Sorry if I am in the wrong category but didn't know where to ask. I am about to make my first order from NDA. I have ordered eos in the past from other suppliers in small quantities and have always received them in amber glass bottles. Nda uses aluminum in 16oz and above and was wondering if it was really necessary to purchase amber bottles for them?


----------



## cmzaha (Aug 2, 2014)

No it is not. Light will not penetrate the aluminum bottles and I love them. Better than glass falling and breaking all over the floor


----------



## MagicalMysterySoap (Aug 2, 2014)

Really? So they are just  in their faq about how the epoxy resin lining inside of them will mess with the fragrance?


----------



## newbie (Aug 2, 2014)

How strange that they would package their EO's in a container that they know would mess with their product. Have you tried calling them to ask about it?
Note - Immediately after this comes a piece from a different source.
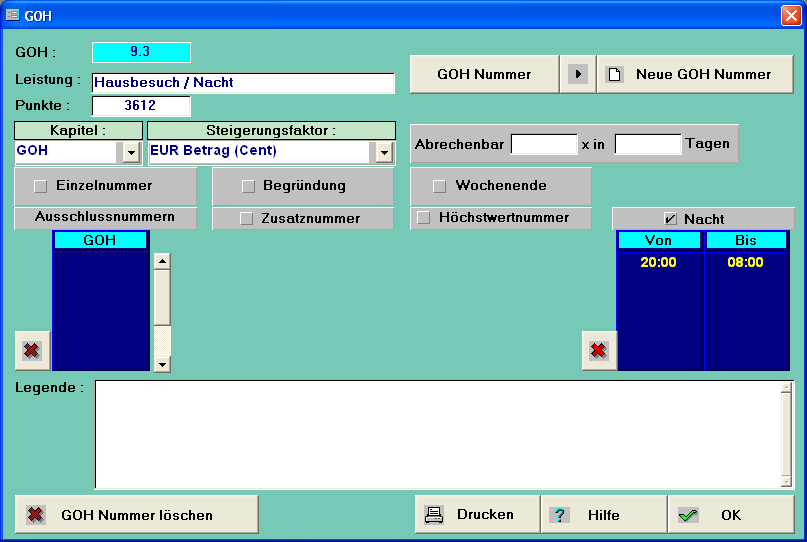Screen dimensions: 807x542
Task: Open the Kapitel dropdown
Action: (x=130, y=152)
I have not used anyone who packages in aluminum so I am curious to hear the ins and outs of this.


----------



## sagehill (Aug 31, 2014)

newbie said:


> How strange that they would package their EO's in a container that they know would mess with their product.
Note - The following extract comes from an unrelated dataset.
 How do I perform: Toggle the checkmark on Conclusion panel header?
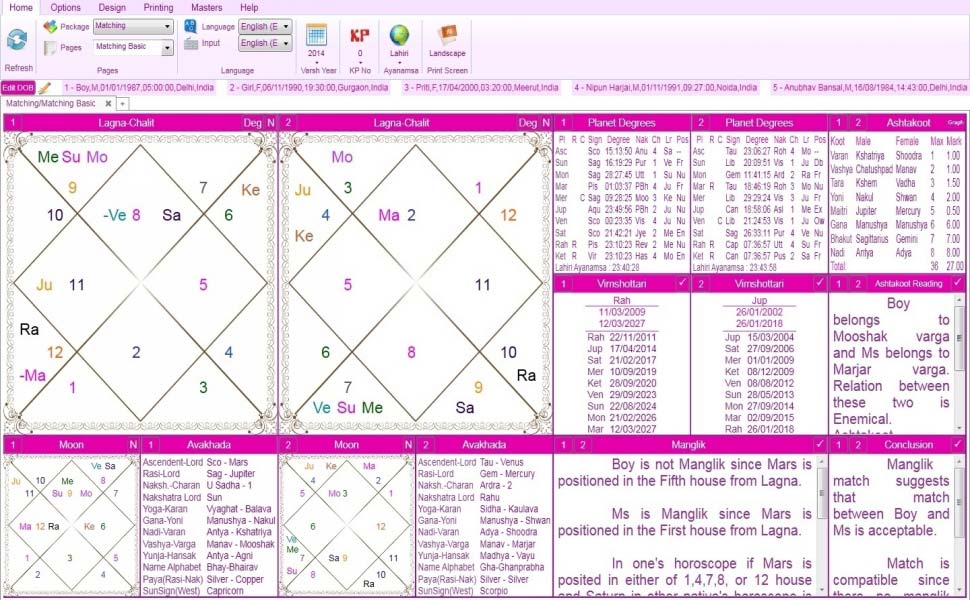point(957,444)
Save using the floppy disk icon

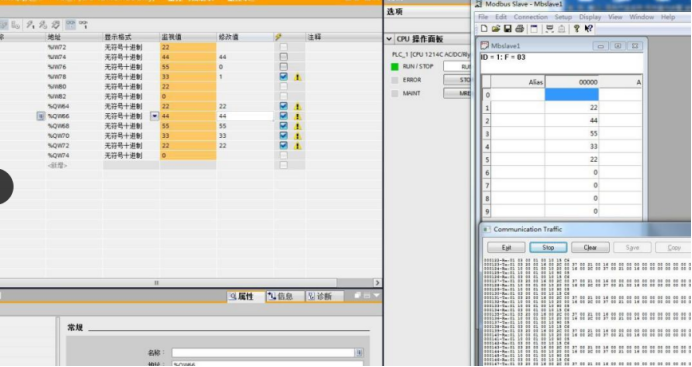tap(508, 29)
The way I understand it is, these bottles are for shipping large amounts of EOs... they're very light compared to glass of the same size and unbreakable, but everything I've ever read on them says to switch to glass upon receipt.

http://www.pinterest.com/pin/create/extension/


----------



## LunaSkye (Aug 31, 2014)

Maybe there is a lining in the aluminum container (you should call the company to ask), but I would store it in the bottles ASAP. EOs can eat through plastic, which will ruin the qualities of the oil. To my knowledge, the lining that is used in canned food & beverages is a type of plastic. If that is the same plastic used to line your aluminum containers, then I would not suggest risking it. The following links seemed helpful in terms of using and storing EOs.

http://www.aromaweb.com/articles/storing.asp

http://birchhillhappenings.com/aromatip/9810cleanglass.htm


----------



## ahutchins9 (Sep 14, 2015)

Old thread and maybe you have found your answer already but I have always left them in the NDA aluminum bottles with no problem


----------